|M.Sc Student||Ginzburg Dimitry|
|Subject||Time Evolution of a Class of Quasi-Distribution Functions|
|Department||Department of Physics||Supervisor||Professor Ady Mann|
|Full Thesis text|
One of the alternative formulations of Quantum Mechanics is the formulation by means of quasi distribution functions. This formulation allows calculating averages of observables in a way similar to classical mechanics - by integrating over phase space a function representing the observable multiplied by a quasi distribution function representing the state.
A quasi distribution function itself does not have the meaning of a distribution function. There exist an infinite number of quasi distribution functions - depending on the operator ordering we choose. For every quasi distribution function there is another way to represent the observables.
One of the important things is to calculate the evolution of the quasi distribution functions in time. In this thesis we are interested in evolution under a general quadratic Hamiltonian when additional damping is added. The damping is simulated by weak coupling to a heat bath. Ben Aryeh and Zoubi noticed that for this case, for the best known quasi-distribution function - the Wigner function, a technique that uses Lie algebras can be applied to find a convenient representation for the propagator of the function.

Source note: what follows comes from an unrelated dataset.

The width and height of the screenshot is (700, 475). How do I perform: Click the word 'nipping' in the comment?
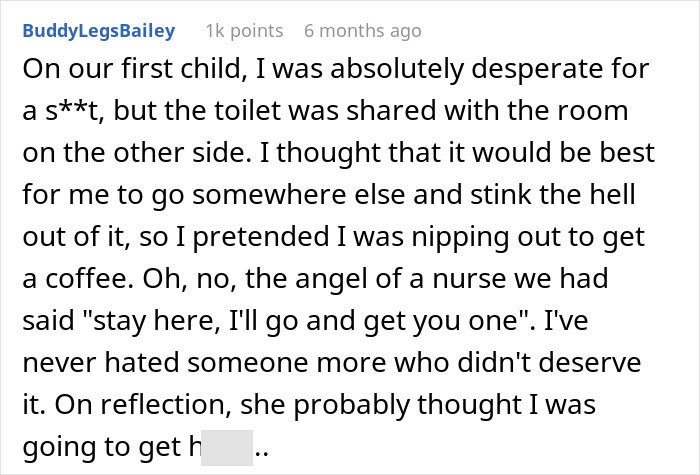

In this work we extend the technique presented by Zoubi and Ben Aryeh in order to propagate a more general class of quasi distribution functions under the same conditions. We show that the same technique can be used in order to propagate in time a class of quasi distributions that we call “general Gaussian quasi distribution functions”. The known Wigner, standard, anti-standard (Kirkwood-Rihaczek), normal and anti - normal quasi distribution functions are special cases of that “general Gaussian” quasi distribution function. We present two calculations. One for a case of quadratic Hamiltonian with damping; this calculation is derived from the equation of motion for the Wigner function. The second is a calculation for a quadratic Hamiltonian without damping. The second calculation uses the equation of motion for a general quasi distribution function which was presented by Leon Cohen in 1966. Of course the results of the second calculation are a special case of the first one. Finally, we show some examples of propagating different quasi distribution functions in time.